The Dolan family-run cable operator, based in New York state, with more than 3m subscribers, said its first-quarter loss fell on the back of the higher than anticipated subscriber growth and raised its full-year forecast for new customers.
“The Cablevision results were outstanding,” said Douglas Shapiro, analyst at Bank of America. “It beat on every key metric … with the second consecutive quarter of margin expansion.”
The strong results echo those recently seen from bigger cable operators.
Comcast and Time Warner Cable, the biggest in the US, have also reported better than anticipated results. The ability to offer telephony services alongside video and high-speed internet connections are pulling in more people and keeping them as subscribers for longer.
Shares in the sector have risen as a result. Cablevision’s shares rose 1.63 per cent in New York morning trade to $21.24.
Investors had marked down valuations for cable companies amid concerns about a price war with telecommunications rivals such as Verizon and AT&T. Although these companies are rolling out video services too, they only offer a bundle of three products in a relatively small part of the US.

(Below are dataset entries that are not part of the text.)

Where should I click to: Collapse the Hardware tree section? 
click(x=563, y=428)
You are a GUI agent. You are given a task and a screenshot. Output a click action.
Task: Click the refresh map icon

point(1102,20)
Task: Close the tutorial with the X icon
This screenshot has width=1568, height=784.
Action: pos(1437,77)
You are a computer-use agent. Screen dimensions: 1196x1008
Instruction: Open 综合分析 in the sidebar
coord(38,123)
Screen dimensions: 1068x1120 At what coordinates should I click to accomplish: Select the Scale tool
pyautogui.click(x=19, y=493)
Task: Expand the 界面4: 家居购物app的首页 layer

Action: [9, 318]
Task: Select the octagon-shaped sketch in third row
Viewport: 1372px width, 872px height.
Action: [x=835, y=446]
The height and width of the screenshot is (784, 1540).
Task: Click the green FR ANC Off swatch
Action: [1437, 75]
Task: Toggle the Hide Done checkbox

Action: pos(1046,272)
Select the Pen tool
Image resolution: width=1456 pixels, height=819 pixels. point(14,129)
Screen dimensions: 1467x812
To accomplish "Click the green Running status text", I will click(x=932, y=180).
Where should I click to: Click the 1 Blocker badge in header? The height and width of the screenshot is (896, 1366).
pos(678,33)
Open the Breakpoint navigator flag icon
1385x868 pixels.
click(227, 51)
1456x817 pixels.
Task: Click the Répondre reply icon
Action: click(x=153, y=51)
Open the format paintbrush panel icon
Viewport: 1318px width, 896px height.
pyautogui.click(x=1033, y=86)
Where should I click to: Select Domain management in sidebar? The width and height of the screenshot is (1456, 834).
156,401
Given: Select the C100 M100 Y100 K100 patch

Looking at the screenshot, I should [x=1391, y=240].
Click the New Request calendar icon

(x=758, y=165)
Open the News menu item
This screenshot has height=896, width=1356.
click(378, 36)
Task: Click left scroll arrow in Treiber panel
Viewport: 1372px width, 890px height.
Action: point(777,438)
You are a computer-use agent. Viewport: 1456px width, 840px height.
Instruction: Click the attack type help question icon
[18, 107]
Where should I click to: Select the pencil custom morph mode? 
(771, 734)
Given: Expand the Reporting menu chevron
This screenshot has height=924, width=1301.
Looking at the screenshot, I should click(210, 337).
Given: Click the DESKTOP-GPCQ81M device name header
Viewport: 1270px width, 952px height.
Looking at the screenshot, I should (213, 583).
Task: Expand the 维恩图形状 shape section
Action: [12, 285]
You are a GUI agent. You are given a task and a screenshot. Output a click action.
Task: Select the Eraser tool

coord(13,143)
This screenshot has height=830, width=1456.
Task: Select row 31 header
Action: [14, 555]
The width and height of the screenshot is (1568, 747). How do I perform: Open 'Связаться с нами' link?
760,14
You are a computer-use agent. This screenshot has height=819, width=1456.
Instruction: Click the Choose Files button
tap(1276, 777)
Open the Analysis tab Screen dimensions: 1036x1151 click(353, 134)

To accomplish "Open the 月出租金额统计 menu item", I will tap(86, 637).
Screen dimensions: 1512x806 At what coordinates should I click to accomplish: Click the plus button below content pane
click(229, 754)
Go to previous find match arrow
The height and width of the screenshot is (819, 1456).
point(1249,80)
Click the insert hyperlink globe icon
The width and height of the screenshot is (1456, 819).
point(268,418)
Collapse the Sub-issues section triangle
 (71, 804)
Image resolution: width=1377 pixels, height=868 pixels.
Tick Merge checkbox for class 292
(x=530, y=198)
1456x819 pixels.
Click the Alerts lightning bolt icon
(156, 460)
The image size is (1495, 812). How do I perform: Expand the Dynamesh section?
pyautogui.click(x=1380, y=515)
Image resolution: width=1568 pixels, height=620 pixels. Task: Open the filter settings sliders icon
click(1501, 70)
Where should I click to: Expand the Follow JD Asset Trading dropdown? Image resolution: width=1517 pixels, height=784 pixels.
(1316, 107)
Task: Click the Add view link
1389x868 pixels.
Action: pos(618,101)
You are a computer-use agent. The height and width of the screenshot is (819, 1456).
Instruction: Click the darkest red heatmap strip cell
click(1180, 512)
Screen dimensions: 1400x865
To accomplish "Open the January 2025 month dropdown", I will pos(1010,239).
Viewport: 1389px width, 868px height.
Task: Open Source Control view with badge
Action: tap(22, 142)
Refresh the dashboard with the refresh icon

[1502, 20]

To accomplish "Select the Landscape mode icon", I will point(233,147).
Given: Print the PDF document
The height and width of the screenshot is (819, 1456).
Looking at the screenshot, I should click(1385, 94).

“The [Cablevision] results continue to show the competitive advantage conferred by cable’s low cost/high capacity plant versus both telcos and satellite,” said Craig Moffett, analyst at Sanford Bernstein.
Cablevision said its quarterly net loss fell to $58.9m, or 21 cents a share, from $118.9m, or 41 cents a share, in the first quarter of last year. Revenue for the quarter rose 16.2 per cent to $1.41bn from $1.2bn.
The company raised its 2006 outlook for basic video subscriber growth, saying it expected an increase of 2.5 to 3 per cent, compared with previous guidance of an increase of 2 to 2.5 per cent rise.
Revenue growth in the quarter was also boosted by the company’s sports unit.